I found them rather entangled, as removing sections also requires removing the corresponding symbols for those sections. But I can try to make this only removal of symbols, as an absolutely minimal first step.

Also, most of the comments seem to be related to the design of the data structure (or lack thereof). I'll try to restructure it according to the general direction I got from these comments, towards the goal of maintaining a correct state along the way as far as possible, moving more of the reassembly of correct state into the writer.



================
Comment at: tools/llvm-objcopy/COFF/COFFObjcopy.cpp:56
+
+  if (Config.StripAllGNU || Config.StripDebug || Config.StripAll ||
+      Config.DiscardAll || Config.StripUnneeded) {
----------------
jakehehrlich wrote:
> Do these really all do the same thing?
As far as I've seen, yes, with respect to sections.
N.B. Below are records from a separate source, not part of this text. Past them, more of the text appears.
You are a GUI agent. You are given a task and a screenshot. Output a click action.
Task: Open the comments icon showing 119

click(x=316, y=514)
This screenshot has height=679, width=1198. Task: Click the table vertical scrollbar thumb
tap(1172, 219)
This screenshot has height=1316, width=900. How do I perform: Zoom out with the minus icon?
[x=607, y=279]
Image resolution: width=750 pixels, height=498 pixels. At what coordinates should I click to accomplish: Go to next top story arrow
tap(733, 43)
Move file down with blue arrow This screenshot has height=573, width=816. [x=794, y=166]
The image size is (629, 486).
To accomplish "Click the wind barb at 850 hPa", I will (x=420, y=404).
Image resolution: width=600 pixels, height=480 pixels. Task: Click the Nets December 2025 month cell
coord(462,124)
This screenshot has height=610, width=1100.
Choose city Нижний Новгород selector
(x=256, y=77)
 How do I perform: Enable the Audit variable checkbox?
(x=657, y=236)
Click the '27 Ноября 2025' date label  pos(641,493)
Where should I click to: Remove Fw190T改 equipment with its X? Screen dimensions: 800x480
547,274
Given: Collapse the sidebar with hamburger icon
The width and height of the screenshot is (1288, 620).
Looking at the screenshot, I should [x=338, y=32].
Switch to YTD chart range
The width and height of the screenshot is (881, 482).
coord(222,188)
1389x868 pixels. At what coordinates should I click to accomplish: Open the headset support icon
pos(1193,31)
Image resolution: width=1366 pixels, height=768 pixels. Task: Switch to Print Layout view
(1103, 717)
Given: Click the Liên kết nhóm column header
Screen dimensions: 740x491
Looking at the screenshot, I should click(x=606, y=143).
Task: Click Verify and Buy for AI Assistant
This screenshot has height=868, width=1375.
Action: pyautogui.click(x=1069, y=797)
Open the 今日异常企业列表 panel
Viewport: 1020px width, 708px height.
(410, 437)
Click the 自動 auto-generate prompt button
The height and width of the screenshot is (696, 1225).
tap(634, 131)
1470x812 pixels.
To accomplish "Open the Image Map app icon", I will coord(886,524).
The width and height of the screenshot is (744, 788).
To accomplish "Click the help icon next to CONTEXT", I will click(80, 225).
With respect to symbols, they do slightly different things though. (In the original objcopy, with things abstracted via libbfd, they probably have slightly different logic, but when mapped down to COFF, this is what I've discovered so far at least.)


================
Comment at: tools/llvm-objcopy/COFF/COFFObjcopy.cpp:136
+  // Actually do removals of symbols.
+  Obj.removeSymbols([&](const Symbol &Sym) {
+    if (!Config.SymbolsToKeep.empty() &&
----------------
jakehehrlich wrote:
> The two styles by which removeSymbols and removeSections were written was a historical accident in ELF. We should pick one and stick to it here. I was going to say I don't really care which but I'll retract that statement say that using the style that was used in `removeSymbols` is to be preferred. I think it will both perform better and be less confusing to incoming devs.
Ok, I'll try to rewrite that part (but if I get the patch split, that's in a later patch then).


================
Comment at: tools/llvm-objcopy/COFF/COFFObjcopy.cpp:144
+
+    if (!Config.SymbolsToRemove.empty() &&
+        is_contained(Config.SymbolsToRemove, Sym.Name)) {
----------------
jakehehrlich wrote:
> I think supporters of checking `empty()` prior to `is_contianed` changed their minds. This should be removed in all checks.
Ok, will do gladly.


================
Comment at: tools/llvm-objcopy/COFF/Object.cpp:35
+  Sections.erase(
+      std::remove_if(std::begin(Sections), std::end(Sections),
+                     [ToRemove](const Section &Sec) { return ToRemove(Sec); }),
----------------
jakehehrlich wrote:
> Can sections reference each other? Can a symbol reference a section? A significant portion of the complexity in removeSection in ELF comes from the fact that we handle those sorts of cases. If you remove a section then depending on circumstance we either remove the referencing object as well or throw an error because you weren't *also* removing the reference.
A symbol references a section, and a relocation can reference a symbol. There are cases where sections can reference each other (associative comdat symbols) that I haven't implemented yet - I don't think GNU objcopy does either (it doesn't know about the associative comdat concept at all, afaik). Getting those right would of course be ideal, but they're a bit out of scope of what I'm aiming at initially (basic stripping functionality).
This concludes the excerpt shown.